Given target text and a reference audio clip, generate a .wav speech artifact. OmniRT currently exposes CosyVoice3 through cosyvoice3-triton-trtllm, which targets the official Triton/TensorRT-LLM service path instead of a local Python-only shortcut.

Minimal Example

from omnirt import generate
from omnirt.requests import text2audio

result = generate(text2audio(
    model="cosyvoice3-triton-trtllm",
    prompt="Hello from OmniRT.",
    audio="inputs/reference.wav",
    reference_text="This is the reference voice text.",
    backend="cuda",
    server_addr="localhost",
    server_port=18001,
    seed=42,
))

print(result.outputs[0].path)
omnirt generate \
  --task text2audio \
  --model cosyvoice3-triton-trtllm \
  --prompt "Hello from OmniRT." \
  --audio inputs/reference.wav \
  --reference-text "This is the reference voice text." \
  --backend cuda \
  --server-addr localhost \
  --server-port 18001 \
  --seed 42
task: text2audio
model: cosyvoice3-triton-trtllm
backend: cuda
inputs:
  prompt: Hello from OmniRT.
  audio: inputs/reference.wav
  reference_text: This is the reference voice text.
config:
  server_addr: localhost
  server_port: 18001
  seed: 42

Key Parameters

Parameter Type Default Notes
prompt str required Target text to synthesize
audio str required Reference audio path, resampled to 16 kHz before the Triton request
reference_text str "" Transcript for the reference audio; recommended for zero-shot voice reuse
server_addr str 127.0.0.1 Triton gRPC server address
server_port int 8001 Triton gRPC port; the current 146 validation container uses 18001
model_name str cosyvoice3 Triton model-repository name
sample_rate int 24000 Output wav sample rate
seed int unset Forwarded as a Triton request parameter; the server-side BLS must consume it for deterministic sampling

Deployment Notes

The stable 146-machine service profile is GPU1, token2wav=2, vocoder=2, and kv_cache_free_gpu_memory_fraction=0.2; Triton gRPC is exposed on 18001 inside the validation container. On 2026-04-28, the OmniRT text2audio wrapper generated a 2.92s / 24kHz wav with denoise_loop_ms=1969.611; the official 26-sample streaming benchmark measured RTF=0.1303 and 699.13ms average first-chunk latency.

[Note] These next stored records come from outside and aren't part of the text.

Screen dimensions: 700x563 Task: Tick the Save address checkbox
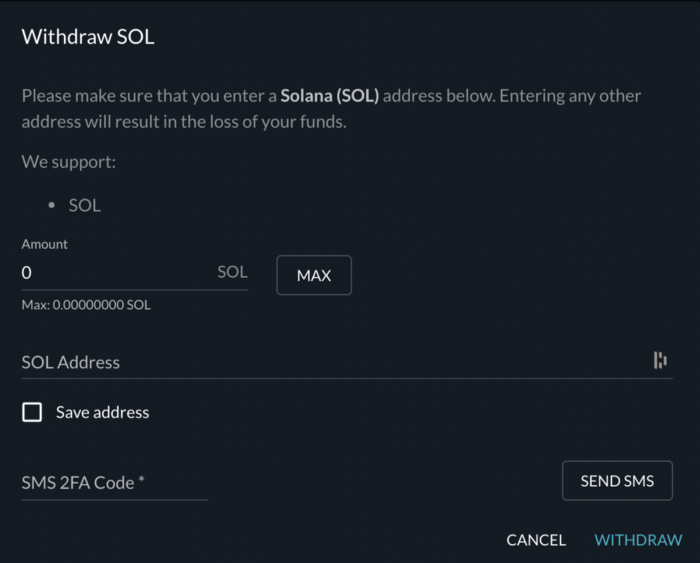tap(33, 412)
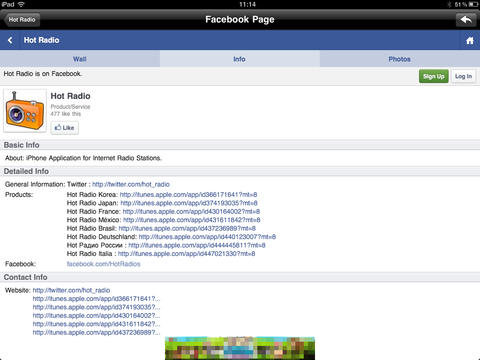
Task: Tap the pixelated banner at bottom
Action: (240, 348)
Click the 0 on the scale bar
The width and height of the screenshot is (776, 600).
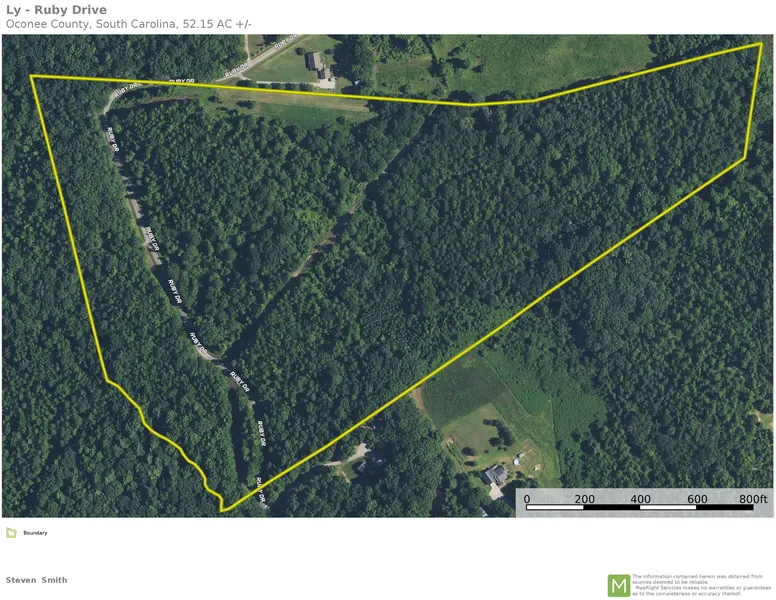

Full record: CosyVoice Benchmark.

Troubleshooting

  • No local Triton service: this wrapper calls an external official service. Start CosyVoice3 runtime/triton_trtllm before running OmniRT.
  • Missing tritonclient or soundfile: install the CosyVoice/Triton client dependencies first.
  • seed still does not stabilize results: verify that the Triton BLS reads and forwards seed to the OpenAI/TensorRT-LLM request; client-side parameters alone cannot change sampling.